Both of these sayings came to mind after previewing Almudena Carracedo and Robert Bahar’s film, “The Silence of Others” at the Mill Valley Film Festival last October. Out of 18 foreign titles I saw over a 10-day period, this work was a stand out; and I knew I wanted to bring it to our Walnut Creek audiences.
The 40-year Franco regime that ended in 1975 is a relatively-unknown historical footnote to much of the rest of the world; due in part perhaps to the “Pact of Forgetting” passed by Spanish parliament shortly after Franco’s death. A “forgetting for all, by all,” attempted to bury by silence the crimes against humanity perpetrated by the regime by granting amnesty to everyone.
But exactly how one can truly forget is a matter of reconciling the present and future to a past that can still linger with memories that just won’t go away; nor should they. Ultimately the struggle is not between forgetting past wrongs and the cautionary reminder to never forget what happened; but rather exactly how to remember, in order to move forward with remembered history not to be repeated.
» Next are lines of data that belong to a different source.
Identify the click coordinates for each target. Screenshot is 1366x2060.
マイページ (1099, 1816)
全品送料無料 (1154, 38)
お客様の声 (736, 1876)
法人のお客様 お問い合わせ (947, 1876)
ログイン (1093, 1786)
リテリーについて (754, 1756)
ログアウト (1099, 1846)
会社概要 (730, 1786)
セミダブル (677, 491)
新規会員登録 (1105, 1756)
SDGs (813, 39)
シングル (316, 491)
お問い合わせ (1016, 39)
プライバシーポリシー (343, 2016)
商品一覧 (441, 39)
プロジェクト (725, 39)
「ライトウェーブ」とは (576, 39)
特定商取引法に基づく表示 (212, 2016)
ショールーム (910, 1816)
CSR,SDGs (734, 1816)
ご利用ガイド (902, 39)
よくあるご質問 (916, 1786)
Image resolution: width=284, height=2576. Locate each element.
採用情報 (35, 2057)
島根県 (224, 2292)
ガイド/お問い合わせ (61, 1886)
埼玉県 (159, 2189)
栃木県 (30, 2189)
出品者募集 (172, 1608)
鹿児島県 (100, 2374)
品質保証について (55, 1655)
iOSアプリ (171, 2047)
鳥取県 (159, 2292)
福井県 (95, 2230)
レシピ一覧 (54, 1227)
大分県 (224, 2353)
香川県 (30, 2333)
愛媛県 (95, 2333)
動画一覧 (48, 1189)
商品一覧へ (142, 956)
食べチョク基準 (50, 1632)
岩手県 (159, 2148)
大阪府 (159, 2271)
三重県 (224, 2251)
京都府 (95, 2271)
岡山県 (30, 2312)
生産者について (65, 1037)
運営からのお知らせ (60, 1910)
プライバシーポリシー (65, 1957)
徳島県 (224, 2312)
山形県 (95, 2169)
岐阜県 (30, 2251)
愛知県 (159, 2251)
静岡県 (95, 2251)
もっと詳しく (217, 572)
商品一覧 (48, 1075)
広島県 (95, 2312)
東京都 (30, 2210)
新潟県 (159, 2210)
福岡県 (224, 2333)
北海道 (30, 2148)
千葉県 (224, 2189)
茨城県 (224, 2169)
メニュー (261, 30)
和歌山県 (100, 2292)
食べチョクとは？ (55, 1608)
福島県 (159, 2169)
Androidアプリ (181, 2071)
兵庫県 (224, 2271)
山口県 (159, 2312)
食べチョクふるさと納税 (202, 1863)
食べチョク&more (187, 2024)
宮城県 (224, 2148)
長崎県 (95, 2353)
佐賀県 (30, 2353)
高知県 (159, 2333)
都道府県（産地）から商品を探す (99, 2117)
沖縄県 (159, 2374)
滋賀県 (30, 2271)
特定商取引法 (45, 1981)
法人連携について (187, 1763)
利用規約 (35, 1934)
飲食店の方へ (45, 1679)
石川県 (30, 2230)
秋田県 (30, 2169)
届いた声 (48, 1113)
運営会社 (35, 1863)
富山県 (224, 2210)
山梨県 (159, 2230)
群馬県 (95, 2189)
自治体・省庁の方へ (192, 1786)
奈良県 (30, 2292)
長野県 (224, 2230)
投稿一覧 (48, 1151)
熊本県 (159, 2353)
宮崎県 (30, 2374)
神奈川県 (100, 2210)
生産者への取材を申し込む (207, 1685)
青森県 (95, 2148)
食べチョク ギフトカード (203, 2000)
Awhile back, I picked up a book entitled, “The End of Memory: Remembering Rightly in a Violent World,” written by Miroslav Volf. (The author is Director for Faith and Culture at Yale Divinity School.) In the book, he asks what does “remembering rightly” actually involve? He suggests that “whatever is ‘right’ cannot refer just to twhat is right for the wronged person, but also what is right for those who have wronged that individual and for the larger community., … It is about the struggle to do justice and show grace.”
This is the challenge that lies at the heart of this documentary film’s message that – as critics describe it -- plays out like a political drama. The film’s story line follows real people and unforgettable characters, exhibiting the tenacity and perseverance required to exact justice. And furthermore, it is a drama whose familiarity is as relevant and contemporaneous to American viewers as it is to those similar sharp divisions in Spain today.
The film speaks for itself, and rather than wax on this month with my own critique, I’ll provide one more observant quote for you, the reader’s interest. jb
Quote from a recent article entitled, “The Violence of Forgetting,” by Henry A. Giroux:
“Unfortunately, we live at a moment in which ignorance appears to be one of the defining features of American political and cultural life. Ignorance has become a form of weaponized refusal to acknowledge the violence of the past, and revels in a culture of media spectacles in which public concerns are translated into private obsessions, consumerism and fatuous entertainment. As James Baldwin rightly warned, “Ignorance, allied with power, is the most ferocious enemy justice can have.”
The warning signs from history are all too clear. Failure to learn from the past has disastrous political consequences. Such ignorance is not simply about the absence of information. It has its own political and pedagogical categories whose formative cultures threaten both critical agency and democracy itself.
What I have called the violence of organized forgetting signals how contemporary politics are those in which emotion triumphs over reason, and spectacle over truth, thereby erasing history by producing an endless flow of fragmented and disingenuous knowledge. At a time in which political figures … are able to gain a platform by promoting values of “greatness” that serve to cleanse the memory of social and political progress achieved in the name of equality and basic human decency, history and thought itself are under attack. Once ignorance is weaponized, violence seems to be a tragic inevitability.”
Giroux is a professor in the department of English and Cultural Studies at McMaster University in Hamilton, Ontario.